Numbers decieve when they are written down. Numbers speak the truth when they are visualised accurately, and logically.
Passion to understand the world around me is the reason I entered into Programming. Logical thinking, and decision making is an art which is improved by the Data available to everyone of us. The tools and the ecosystem surrounding the data analysis, visualisation and prediction has helped me a lot.
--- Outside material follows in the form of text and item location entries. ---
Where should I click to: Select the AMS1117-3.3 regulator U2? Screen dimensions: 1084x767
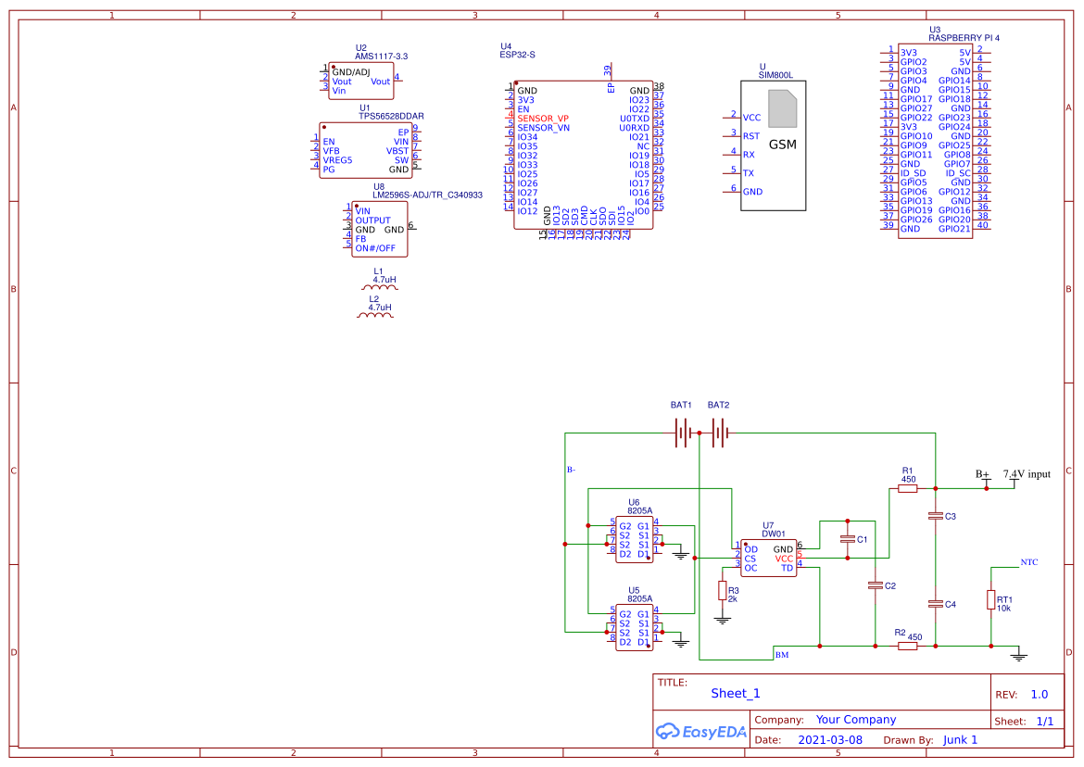[361, 81]
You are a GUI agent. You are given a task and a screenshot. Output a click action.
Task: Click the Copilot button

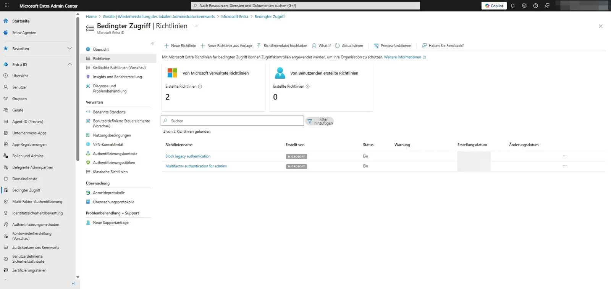tap(494, 6)
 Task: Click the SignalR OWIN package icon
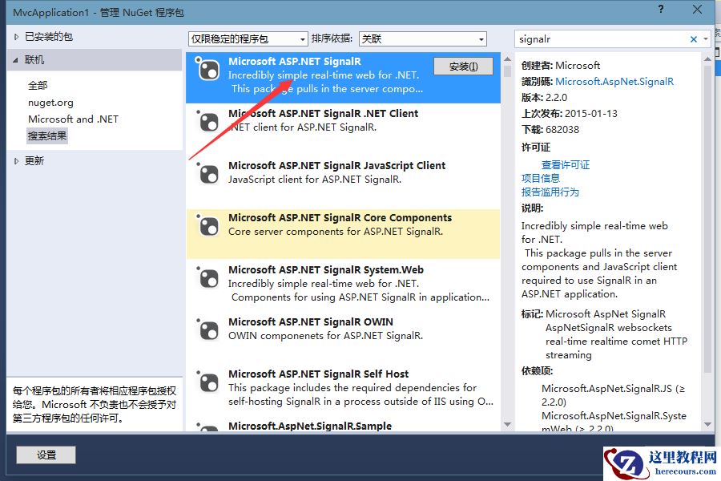[207, 331]
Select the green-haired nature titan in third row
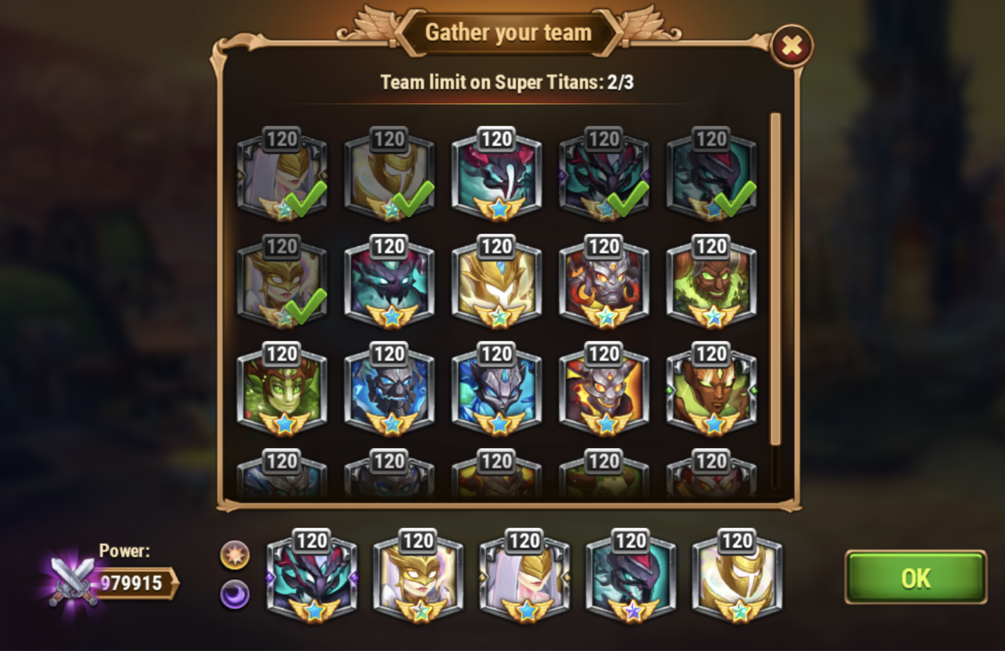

Each notebook in the repository takes very basic approaches to the problem everyone faces with Data analysis, or atleast the ones I faced initially. Whether it is stock market ticker data, or information about the application usage on a learning platform everything can be visualised. Once visualised the graphs provide unique insights and knowledge that is very difficult to forget.
- Data Discovery:-
BeautifulSoup
Requests
Dataset
Selenium
- Data Wrangling:-
Pandas
Numpy
Textwrap
Glob
Os
- Data Visualising:-
Plotly
Seaborn
Matplotlib
Wordcloud
Dash
Jupyter_dash
- Data Prediction:-
Scikit Learn
XGBoost
CatBoost
Tensorflow
Statmodel for acf and pacf
Self-contained narrative of the data, the wrangling process followed by visualisation is the pattern followed in every notebook. The purpose and the findings are shown at the beginning. The contents following that, provides way points to specific locations in the notebook.
Many notebooks, websites and books have been read, referred and even the heuristics has been copied. My contribution is to use these heuristics and information in creative ways, and make the visualisation talk eloquently and truthfully.